● **Task requirements**
Please print exactly the lines from the one containing "Open the pixelated cover image of 適当 moment" through the last line of the records, and only those. Leave out any pictures.

[Provided records Boundary: Start]

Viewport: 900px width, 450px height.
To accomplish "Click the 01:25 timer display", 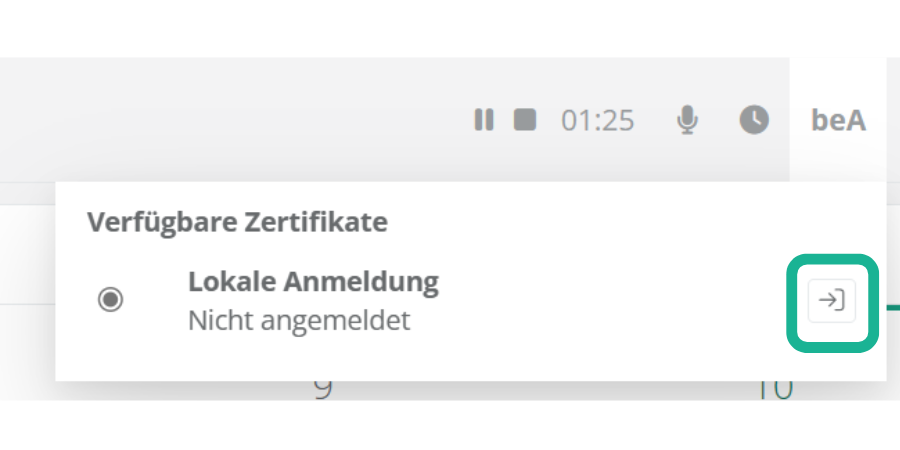I will [598, 121].
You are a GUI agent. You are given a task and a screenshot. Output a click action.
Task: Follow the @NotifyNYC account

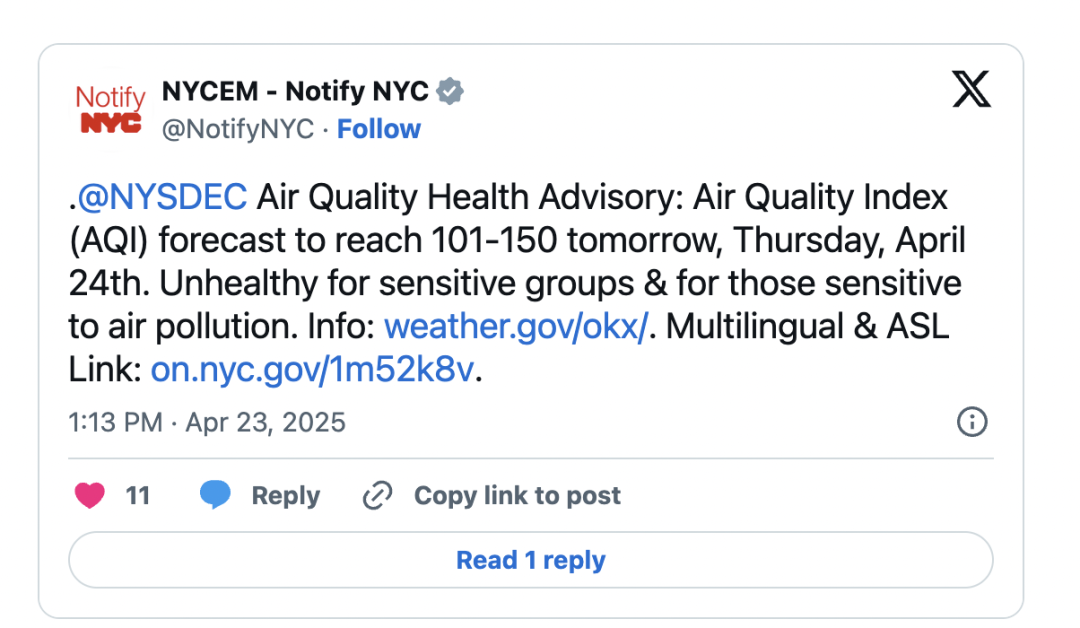point(378,129)
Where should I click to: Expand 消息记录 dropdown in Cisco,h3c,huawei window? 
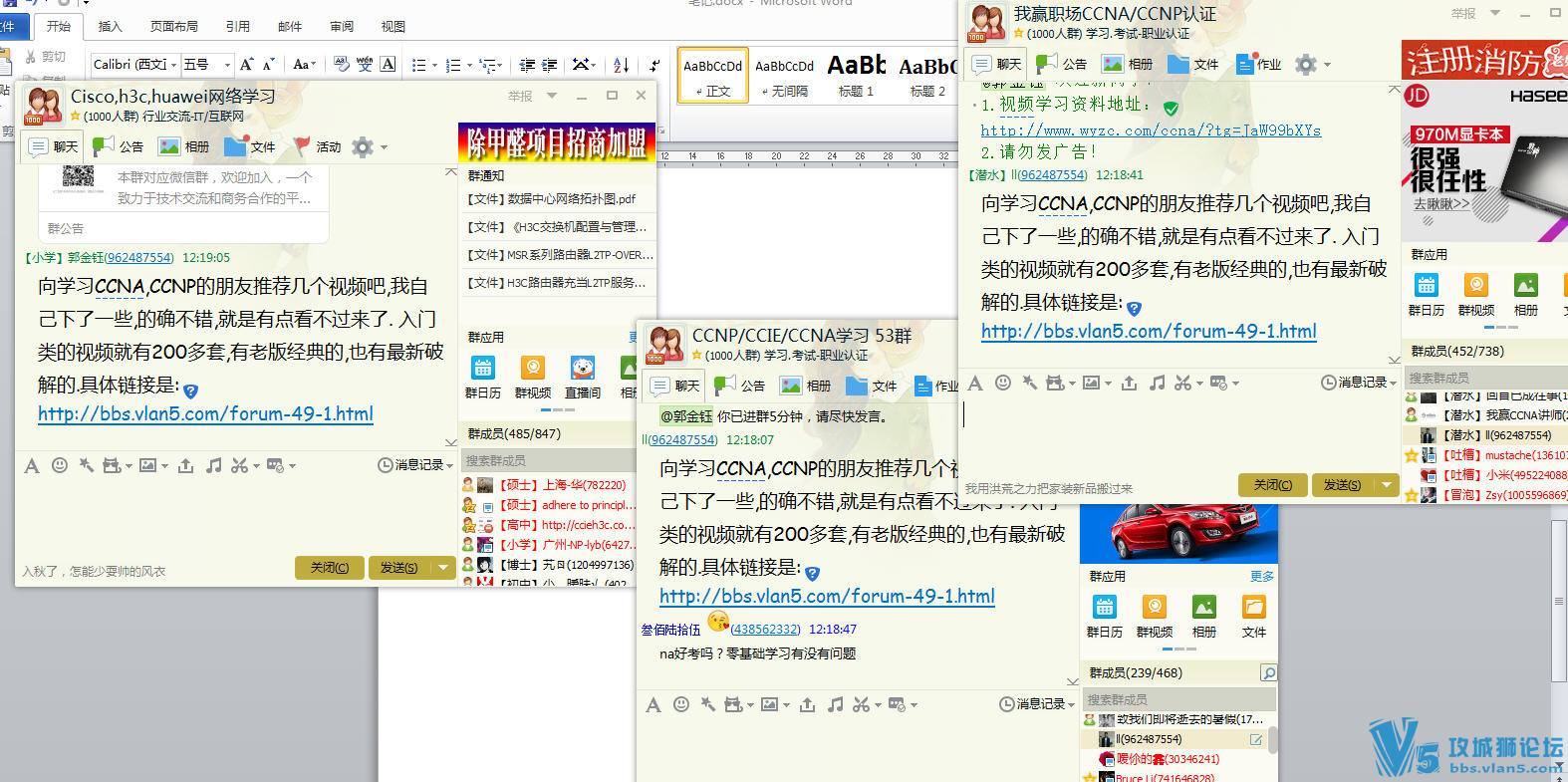click(449, 465)
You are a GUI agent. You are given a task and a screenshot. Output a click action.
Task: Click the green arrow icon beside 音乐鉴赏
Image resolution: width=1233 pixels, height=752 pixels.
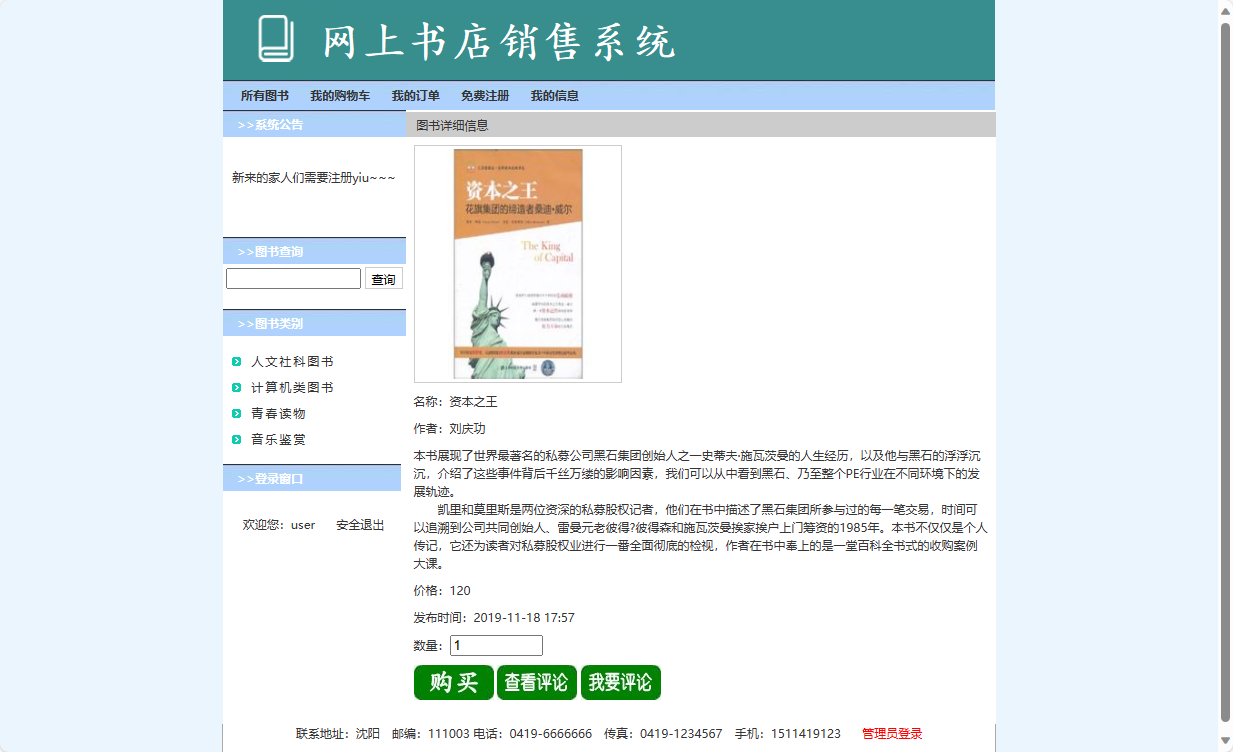coord(236,439)
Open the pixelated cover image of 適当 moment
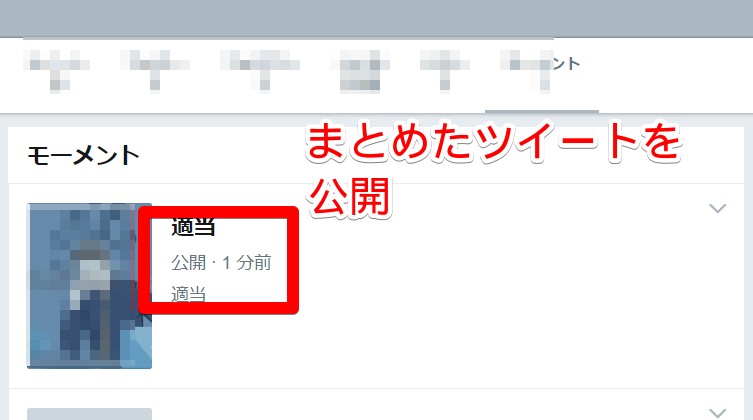The height and width of the screenshot is (420, 753). pyautogui.click(x=89, y=286)
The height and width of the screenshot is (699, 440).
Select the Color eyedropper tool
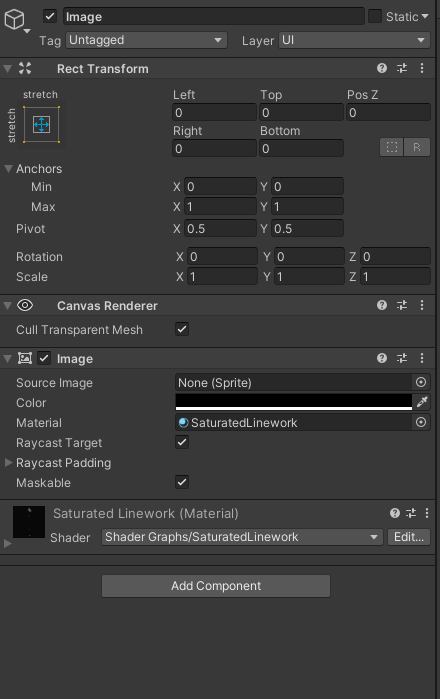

[Provided records Boundary: End]

● **Finished exercise**
Open the pixelated cover image of 適当 moment
The height and width of the screenshot is (420, 753). pyautogui.click(x=89, y=286)
The height and width of the screenshot is (699, 440).
Select the Color eyedropper tool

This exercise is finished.